I believe the true solution to this problem began over 200-years ago with the start of the industrial revolution, but employers have not yet really taken full advantage of this to hit their diversification goals. Using machines to replace human (or in cases, animal) labour has revolutionised productivity. If we expand this to include new tools, new methods, processes, we’ve created numerous new ways in the past two centuries to do work smarter and more efficiently, relying less on human effort and more on equipment.

If we double down on this strategy, we can open more roles to more of the population. If a role can avoid a person lifting a 30-pound load multiple times an hour, because now they have a tool that can transport this load, then we no longer need worry about the person not being able to do this. If a maintenance task can be redesigned to use a tool to separate two components that frequently get stuck together rather than using human force, then more people can do the role. Work smarter, not harder. And the best thing is that very frequently these improvements often result in a productivity improvement too.

Now, with industry 4.0 complementing the shift into industry 5.0– being the state of using modern smart technologies, M2M communication, internet of things (IIot), industrial cyber-physical systems (I-CPS) and the merging of these technologies into the collaboration between human and machine– we are furnished with large possibilities and opportunities to work well. Gathering data from the real-world and transmitting it to the virtual world for decision-making. These technologies track and measure activity, injury and physical demand risks and provide objective data for control implementation or intervention/workplace redesign to decrease loads and thus open roles to a wider population – safely.

◆ **What you need to do**
[A] Return the section of the passage on redesigning work that opens with the words containing "Now, with industry" and closes with "population – safely.".
[B] Continue the passage on redesigning work with the text that comes next, starting after its final sentence.
The rows come from a separate source and have no connection to the passage on redesigning work.

◆ **Data section**
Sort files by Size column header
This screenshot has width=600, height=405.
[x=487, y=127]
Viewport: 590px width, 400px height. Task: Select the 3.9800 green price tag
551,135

◆ **Solved problems**
[A]
Now, with industry 4.0 complementing the shift into industry 5.0– being the state of using modern smart technologies, M2M communication, internet of things (IIot), industrial cyber-physical systems (I-CPS) and the merging of these technologies into the collaboration between human and machine– we are furnished with large possibilities and opportunities to work well. Gathering data from the real-world and transmitting it to the virtual world for decision-making. These technologies track and measure activity, injury and physical demand risks and provide objective data for control implementation or intervention/workplace redesign to decrease loads and thus open roles to a wider population – safely.

[B]
Referring to my observation stated earlier and how, as the work gets more physically demanding, the rate of females in the role decreases; by using technology you can measure risk for an individual person, a complete job role or even a particular task, it doesn’t have bias.

When it comes to individual abilities, historically, standards have looked at the weight of the object being handled. “This weight is suitable for 75% of males is something I never want to hear again. Coming across this time and time again was the initial motivator to put our heads together and design an algorithm that relies on a neural network trained on the actual effort required by the person to make the movement. We had hundreds of people (more women than men) make several movements moving objects, while wearing our sensor.

Our Medical Doctor & Physiotherapist on the team, Dr. Anastasia Vasina, labelled each movement as either high or low intensity. Capturing more than 10,000 movements, the data science team extrapolated these labelled movements to create a neural network that can now predict the intensity of a movement for an individual person wearing a sensor. This algorithm does not care about the weight of the object, it does not care if you are male, female, it doesn’t care about anything other than measuring how intense the movement was for the person.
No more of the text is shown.